**ARBEITSAUFTRÄGE**
(1) Wie lässt sich der Text über urchristliche Lehren in zwei Sätzen zusammenfassen?
(2) Warum wollen die Heutechristen, von denen der Text über urchristliche Lehren spricht, den Geist und die Lehren Jesu Christi nicht aufgeben? Antworte in ein bis zwei Sätzen.
(3) Führe den Text über urchristliche Lehren nach seinem letzten Satz um einige Sätze im selben Stil weiter.

**VORLIEGENDER TEXT**
____

Andererseits kommt er zu spät. Es gibt die Gesetze des Glaubenszwanges längst nicht mehr. Die Inquisition verlor schon vor 200 Jahren ihren Stachel. Mehr und mehr Heutechristen haben den Aberglauben überwunden. Sie befinden sich auf der Seite der Vernünftigen.
Sie zu beleidigen ist ungezogen.  Deren Problem besteht indessen darin, dass sie einesteils verinnerlichten, dass Jesu Christi Geist und Lehren ihr Seelenleben sehr bereicherte, etwas das sie nicht aufgeben wollen und dürfen, weil ihnen das ihr Gewissen und ihre Vernunft verbietet. Andernteils  haben sie es mit einer total verkorksten Theologie zu tun, die einigen Hauptfragen nicht (mehr) gewachsen ist.
Natürlich, weil Hauptelemente urkirchlicher Lehren von angeblichen Christen der nachnicänischen Kirche ins Abseits gedrängt wurden, wo sie sich immer noch befinden, stehen sie den Suchenden nicht mehr zur Verfügung.
Heute lässt sich ohne großen Aufwand belegen, was die Christen der ersten dreihundert Jahre lehrten und glaubten. 
Könnten Christen Diskussionen auf dem Boden urchristlicher Lehren und Praktiken führen, wäre ihre Position unanfechtbar.
Außer dem Wortlaut der Texte (!) des Neuen Testaments wurde  im Verlaufe der nachnicänischen Zeit, seitens bedeutender Kirchenführer, nahezu alles in der Bibel nicht eindeutig Erklärte schließlich diffamiert, ausgebootet und verboten.

____

**VORLIEGENDE DATEN**
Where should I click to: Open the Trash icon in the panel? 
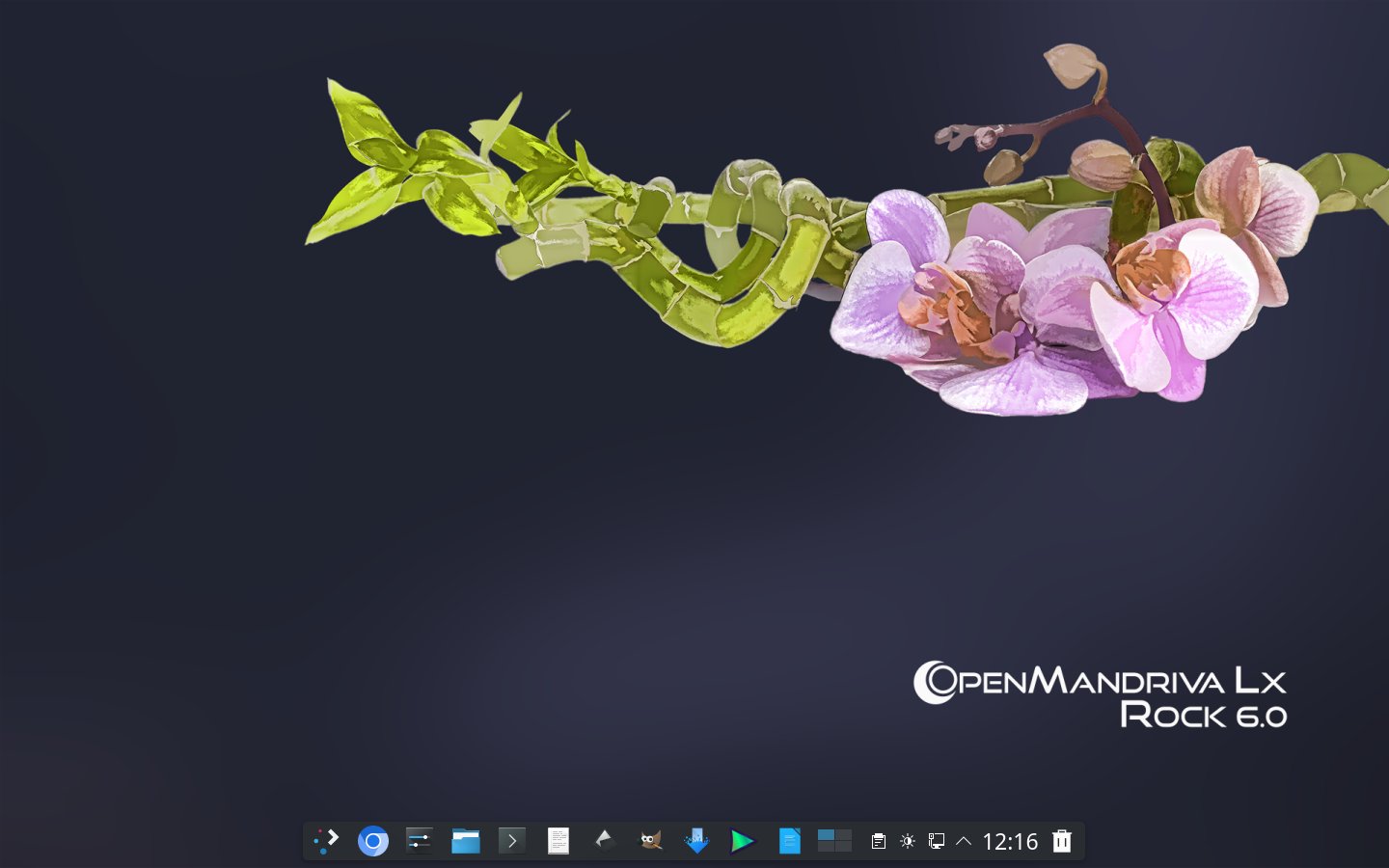tap(1062, 841)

____

**LÖSUNGEN**
(1) Es gibt keine Gesetze des Glaubenszwanges mehr, und viele heutige Christen haben den Aberglauben überwunden. Sie stehen jedoch zwischen den Lehren Jesu Christi, die ihr Seelenleben bereichert haben, und einer verkorksten Theologie, weil Hauptelemente urkirchlicher Lehren von der nachnicänischen Kirche ins Abseits gedrängt wurden, obwohl sich heute leicht belegen lässt, was die Christen der ersten dreihundert Jahre glaubten.

(2) Geist und Lehren Jesu Christi haben ihr Seelenleben sehr bereichert. Ihr Gewissen und ihre Vernunft verbieten ihnen, dies aufzugeben.

(3)
Die Dogmengeschichte legt den Wandel in Glaubensfragen offen und sie zeigt dass Hass bei alledem seine böse Rolle spielte.
Es macht betroffen zu lesen wie der Kirchenheilige Athanasius (296-373)  vom Leder zieht, wenn es gegen die urchristlichen Arianer geht, nur um des Kaisers Gotteswahn zu bekräftigen (was ihm u.a. das Privilleg der Hafenaufsicht der Weltstadt Alexandria einbrachte) .
Bereits in seiner zuverlässig überlieferten 1. Rede gegen die Arianer tönt Athanasius:
„Wenn man sie aber logisch untersucht, so wird es sich herausstellen, dass sie (die andersdenkenden Christen) bitteren Spott und Hohn verdienen..., verdienen sie nicht allen Hass?”
Auch Prof. Hans Lietzmann stellt fest:
 „Er (Athanasius) wird die nicänische, orthodoxe Leitfigur der kommenden Kämpfe.“ „Geschichte der Alten Kirche“
Sinnentfremdende Formulierungen, wie die von dem trinitarisch "Einen" führten letztlich das Mittelalter herauf, denn einen Gott den man sich nicht vorstellen darf und kann, gibt es selbstverständlich im praktischen Leben nicht.  Hirngespinste ja. 
Nichts als Chaos herrschte unter Christen im 4. bis Mitte des 17. Jahrhunderts, oder sogar bis zum Ende des Holocaust.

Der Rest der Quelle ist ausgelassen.